*WHAT IS EXPECTED*.
Return the text lines of each of the following records verbatim, omitting the pictures from your answer.
START
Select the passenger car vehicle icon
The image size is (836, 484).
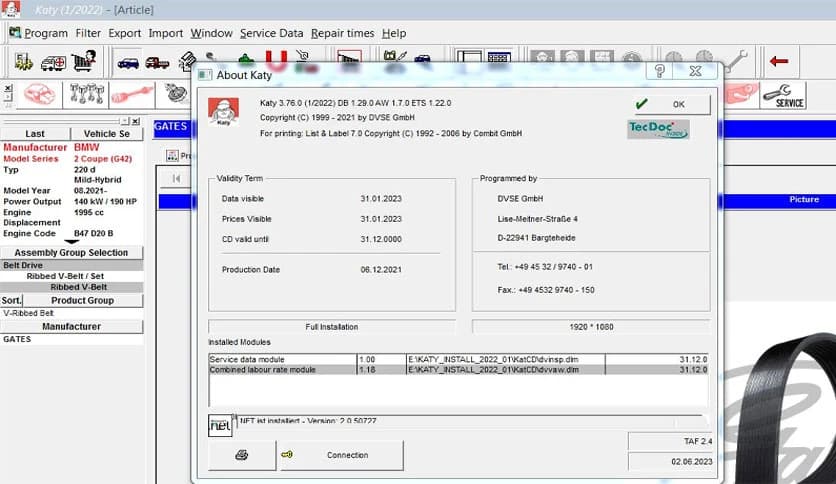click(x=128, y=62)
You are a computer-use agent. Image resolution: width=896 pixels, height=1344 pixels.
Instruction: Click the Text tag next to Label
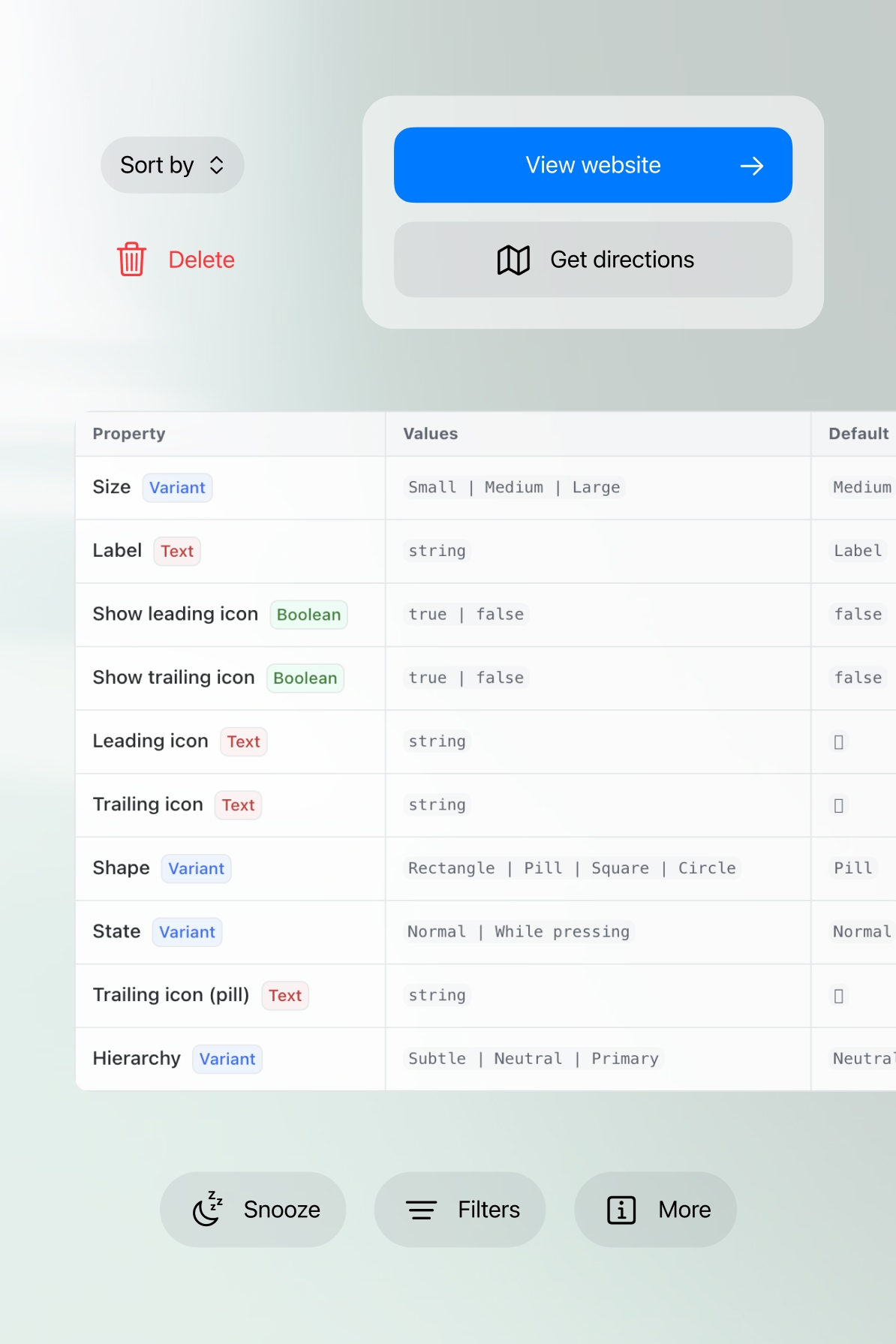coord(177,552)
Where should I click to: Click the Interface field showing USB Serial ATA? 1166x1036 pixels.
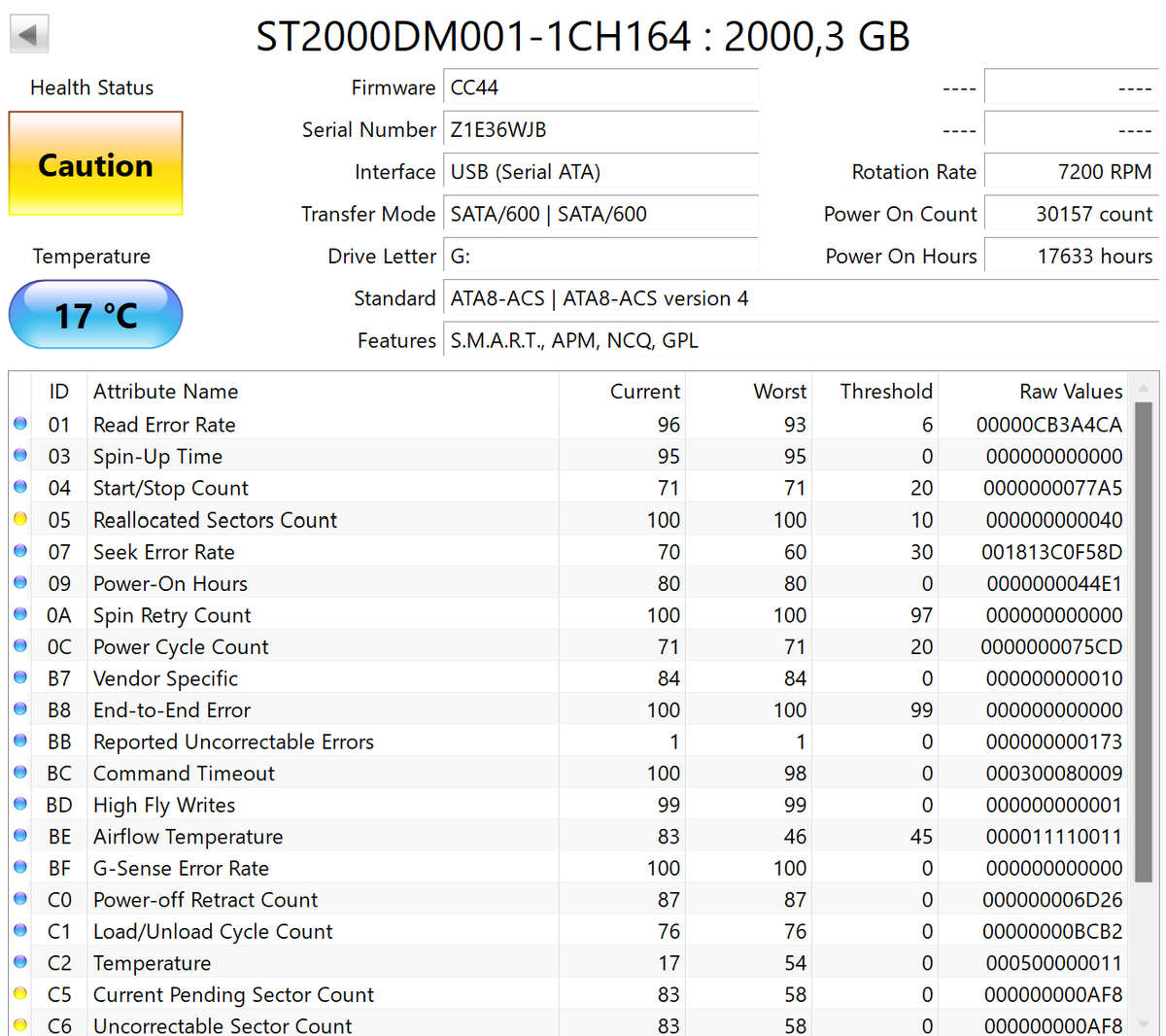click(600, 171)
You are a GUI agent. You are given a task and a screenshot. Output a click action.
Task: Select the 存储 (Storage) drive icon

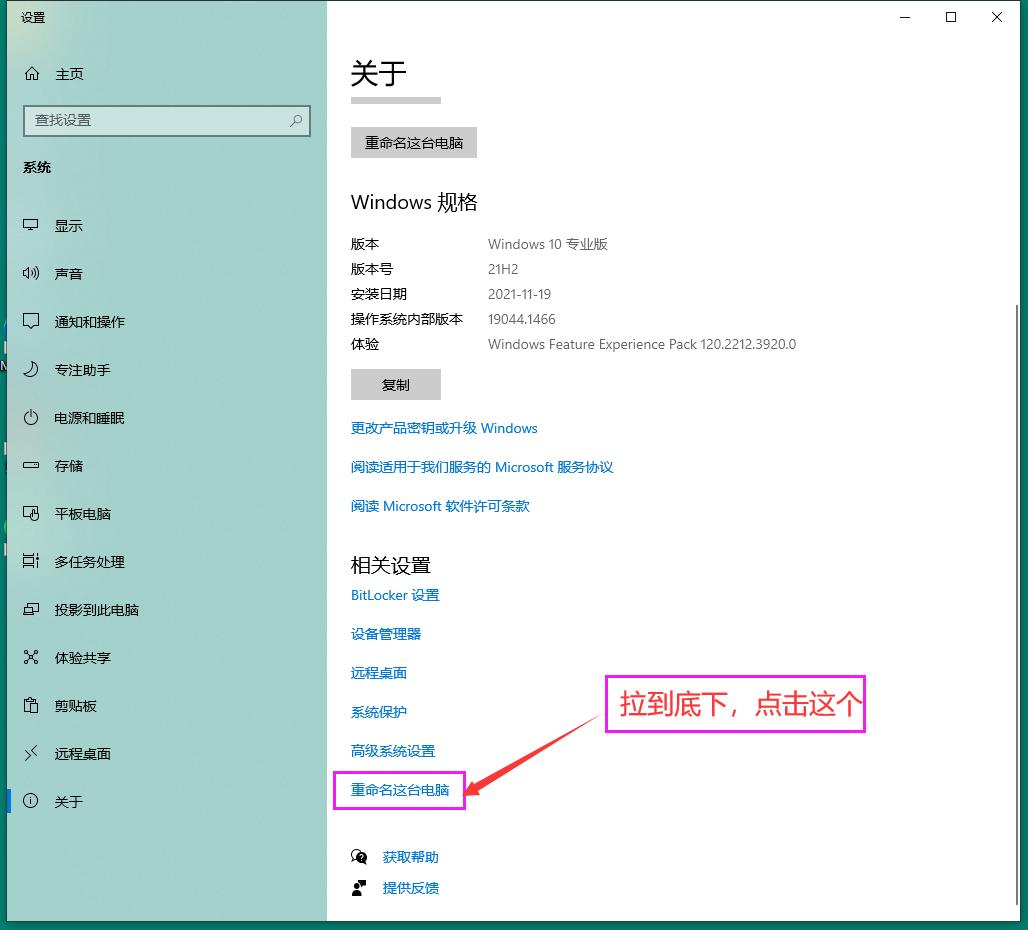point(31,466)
END
*PROBLEM SOLUTION*.
Select the passenger car vehicle icon
The image size is (836, 484).
click(x=128, y=62)
You are a computer-use agent. Image resolution: width=896 pixels, height=1344 pixels.
Instruction: Click the Text tag next to Label
coord(177,552)
Where should I click to: Click the Interface field showing USB Serial ATA? 1166x1036 pixels.
click(600, 171)
You are a GUI agent. You are given a task and a screenshot. Output a click action.
Task: Select the 存储 (Storage) drive icon

point(31,466)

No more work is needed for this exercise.